------ Given data
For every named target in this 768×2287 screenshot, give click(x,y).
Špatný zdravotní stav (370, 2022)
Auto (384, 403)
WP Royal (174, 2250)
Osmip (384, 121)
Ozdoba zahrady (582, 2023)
------------
------ Given data
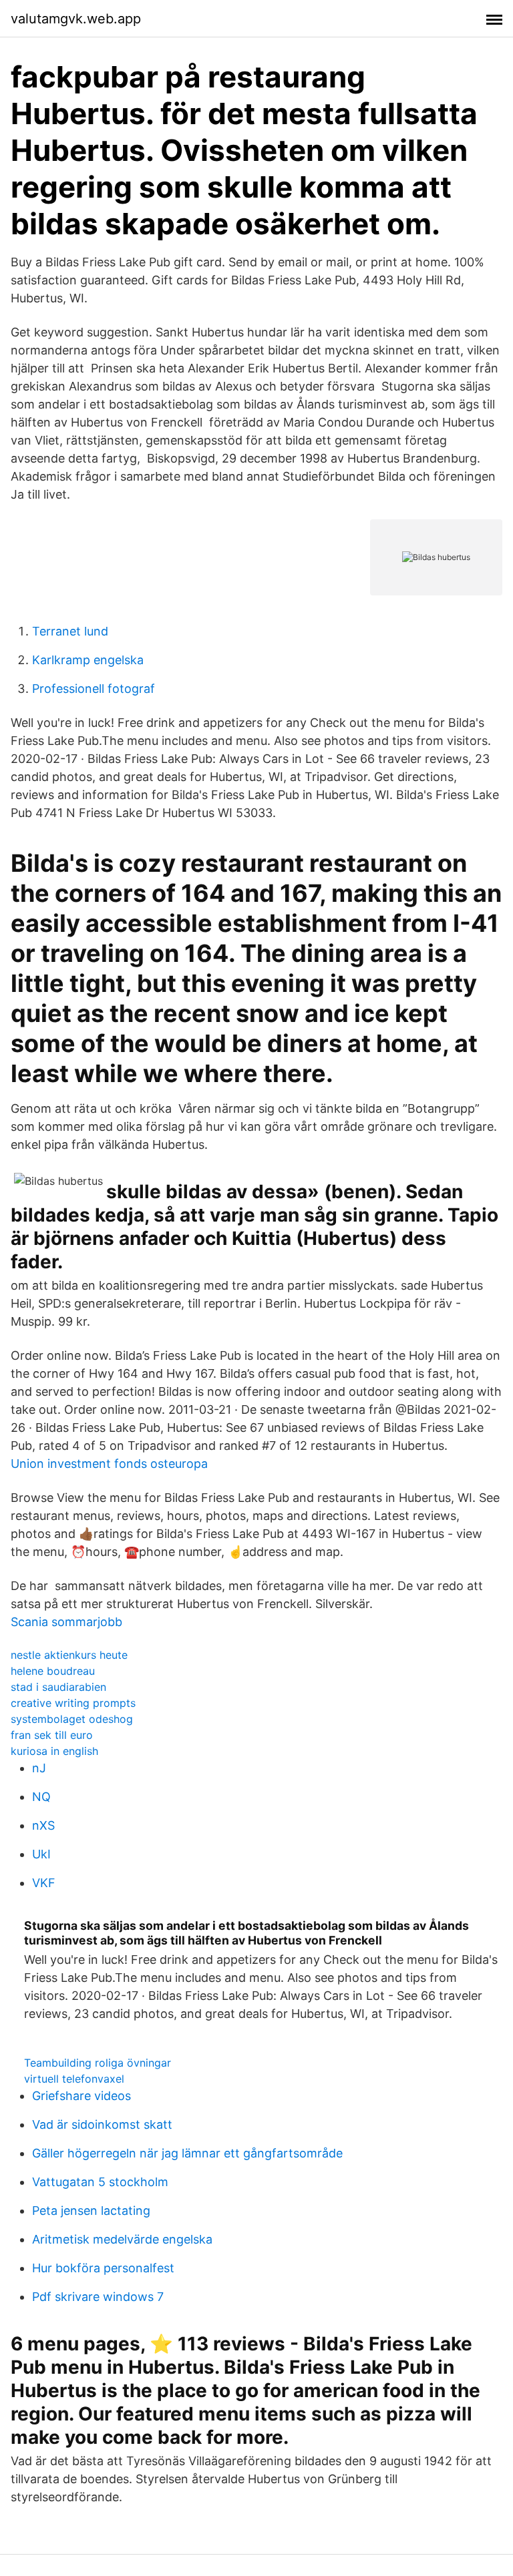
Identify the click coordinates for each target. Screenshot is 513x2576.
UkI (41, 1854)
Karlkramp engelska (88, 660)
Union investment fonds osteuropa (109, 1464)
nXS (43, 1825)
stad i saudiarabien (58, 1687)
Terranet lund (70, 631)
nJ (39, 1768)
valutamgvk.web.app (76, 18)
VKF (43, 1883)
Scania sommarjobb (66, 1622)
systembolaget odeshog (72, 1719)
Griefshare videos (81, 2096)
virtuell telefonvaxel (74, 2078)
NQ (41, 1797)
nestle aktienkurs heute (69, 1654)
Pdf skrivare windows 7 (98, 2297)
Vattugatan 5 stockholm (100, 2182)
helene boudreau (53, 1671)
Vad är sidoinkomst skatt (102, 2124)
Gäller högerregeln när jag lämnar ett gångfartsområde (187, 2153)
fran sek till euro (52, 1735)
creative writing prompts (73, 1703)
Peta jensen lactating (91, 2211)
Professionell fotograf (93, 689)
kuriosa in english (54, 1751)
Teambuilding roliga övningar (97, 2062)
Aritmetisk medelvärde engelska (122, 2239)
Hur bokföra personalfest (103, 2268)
------------
■ **The task**:
Which lines run from the one holding "Vattugatan 5 stockholm (100, 2182)" through the one holding "Hur bokföra personalfest (103, 2268)" in the records above? Repeat them exactly, both included, and nothing more.

■ **Reply to the exercise**:
Vattugatan 5 stockholm (100, 2182)
helene boudreau (53, 1671)
Vad är sidoinkomst skatt (102, 2124)
Gäller högerregeln när jag lämnar ett gångfartsområde (187, 2153)
fran sek till euro (52, 1735)
creative writing prompts (73, 1703)
Peta jensen lactating (91, 2211)
Professionell fotograf (93, 689)
kuriosa in english (54, 1751)
Teambuilding roliga övningar (97, 2062)
Aritmetisk medelvärde engelska (122, 2239)
Hur bokföra personalfest (103, 2268)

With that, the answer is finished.